SENATE Minority Floor Leader Sen. Koko Pimentel feels cautious about the plan of the Commission on Election (COMELEC) to utilize an online platform for the voting of Overseas Filipino Workers (OFWs) in the 2025 midterm elections.
According to Pimentel, there is no law supporting the use of the internet for voting.
“I have serious reservation. We really need a law if we are to adopt internet voting. It’s good we do things correctly. With legal basis,” said Sen. Aquilino Pimentel III.
But the COMELEC is determined to use online voting.
According to COMELEC Chair Atty. George Garcia, aside from the absence of a law for internet voting, it hasn’t been challenged in the Supreme Court.
“We’ve carefully considered all the implications, all the possibilities, and we need to proceed with our internet voting because our resolution allowing internet voting even without a law hasn’t been challenged in the Supreme Court. We believe the consequences of not proceeding with internet voting, which our overseas countrymen are already anticipating, would be more severe,” Atty. George Garcia, Chairman, COMELEC stressed.
Garcia said that overseas voting is a lot more convenient for the COMELEC and to Filipinos abroad.
The Commission will be able to avoid significant expenses, and OFWs no longer need to go to distant embassies and consulates just to vote.
“Our fellow citizens won’t need to use machines anymore. They no longer need to go to embassies, to consulates. They’ll only need their cellphones, laptops, and iPads. Especially our seafarers, our mariners. They won’t need to dock at the pier, to embassies so far away just to cast their votes,” Garcia added.
“In those areas, there won’t be a need to send envelopes containing ballots that usually come back, marked as return to sender, because they aren’t accepted by the recipients, who should be residents or where our fellow citizens work. So, we’re wasting our payments,” he said.
COMELEC to implement ‘substitution’ ban for withdrawals after deadline for COC filing
Meanwhile, all members of the Comelec En Banc approved the removal of substitution from the elections process.
According to Garcia, they will no longer allow the substitution or replacement of candidates after the last day of filing of the Certificate of Candidacy or COC, except in cases where the candidate died or was disqualified.
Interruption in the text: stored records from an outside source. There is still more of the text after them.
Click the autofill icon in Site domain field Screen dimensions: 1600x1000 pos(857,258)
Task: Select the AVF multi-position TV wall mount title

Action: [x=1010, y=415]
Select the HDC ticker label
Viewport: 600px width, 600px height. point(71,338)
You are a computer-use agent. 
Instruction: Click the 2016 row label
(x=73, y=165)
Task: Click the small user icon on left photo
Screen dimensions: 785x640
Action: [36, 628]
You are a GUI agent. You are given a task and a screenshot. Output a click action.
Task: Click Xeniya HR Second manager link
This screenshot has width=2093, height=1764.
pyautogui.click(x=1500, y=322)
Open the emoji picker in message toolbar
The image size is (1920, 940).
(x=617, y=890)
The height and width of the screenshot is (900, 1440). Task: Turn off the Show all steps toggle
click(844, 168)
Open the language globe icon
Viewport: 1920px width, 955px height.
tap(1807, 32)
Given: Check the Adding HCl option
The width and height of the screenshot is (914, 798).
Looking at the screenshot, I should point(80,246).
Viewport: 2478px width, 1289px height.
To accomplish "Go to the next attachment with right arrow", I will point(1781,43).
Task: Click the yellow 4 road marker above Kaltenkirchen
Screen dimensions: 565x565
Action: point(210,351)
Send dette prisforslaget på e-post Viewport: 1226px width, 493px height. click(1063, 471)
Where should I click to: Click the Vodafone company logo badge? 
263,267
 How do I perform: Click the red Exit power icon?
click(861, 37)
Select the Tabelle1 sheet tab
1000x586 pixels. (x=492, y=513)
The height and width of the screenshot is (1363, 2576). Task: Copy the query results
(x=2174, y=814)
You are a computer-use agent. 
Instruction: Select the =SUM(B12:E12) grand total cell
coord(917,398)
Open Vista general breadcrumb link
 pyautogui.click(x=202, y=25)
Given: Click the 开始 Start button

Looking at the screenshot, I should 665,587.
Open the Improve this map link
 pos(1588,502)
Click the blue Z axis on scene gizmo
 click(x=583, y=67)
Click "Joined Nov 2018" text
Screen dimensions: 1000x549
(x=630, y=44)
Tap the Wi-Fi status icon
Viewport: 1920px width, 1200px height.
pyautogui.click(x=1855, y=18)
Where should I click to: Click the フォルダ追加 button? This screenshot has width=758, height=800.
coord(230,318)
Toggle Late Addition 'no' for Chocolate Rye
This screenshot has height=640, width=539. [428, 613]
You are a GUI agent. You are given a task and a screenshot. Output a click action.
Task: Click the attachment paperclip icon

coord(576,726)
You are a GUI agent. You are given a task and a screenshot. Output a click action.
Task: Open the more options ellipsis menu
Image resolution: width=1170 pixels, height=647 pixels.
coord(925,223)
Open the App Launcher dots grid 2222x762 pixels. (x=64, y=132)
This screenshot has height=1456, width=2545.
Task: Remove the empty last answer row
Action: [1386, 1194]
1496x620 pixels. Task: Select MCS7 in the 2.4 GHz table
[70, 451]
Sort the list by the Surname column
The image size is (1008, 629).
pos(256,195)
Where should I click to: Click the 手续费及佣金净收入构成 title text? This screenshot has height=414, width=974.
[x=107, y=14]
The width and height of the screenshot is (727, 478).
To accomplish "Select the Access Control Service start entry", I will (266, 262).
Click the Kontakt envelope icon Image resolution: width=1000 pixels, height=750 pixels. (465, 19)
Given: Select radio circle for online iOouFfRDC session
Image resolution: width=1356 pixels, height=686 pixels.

“The Commission En Banc unanimously agreed to my proposal of no substitution after the last day of filing of candidacy, which is October 8th, if the ground is withdrawal of candidacy,” Garcia expressed.
Substitution is still allowed if the reason is due to the candidate’s death or disqualification, as long as the replacement shares the same family name and belongs to the same political party.
He says this is a way to prevent people from being deceived in voting.
“If you truly desire to serve the public, wouldn’t it be better if you were truly committed? Lay it out immediately. File your candidacy. Because sometimes, our fellow citizens are unaware that there has been a change, so they still think Candidate A is running when Candidate B has actually taken their place,” Garcia added.
Moreover, the printing of ballots can be expedited if there are no longer any withdrawals and substitutions being processed.
“We can’t finalize the list of candidates immediately, causing delays in printing our ballots. Wouldn’t it be better if the candidate list were finalized as early as December? Our only concern then would be nuisance candidacies, which we should resolve before the end of November this year,” he ended.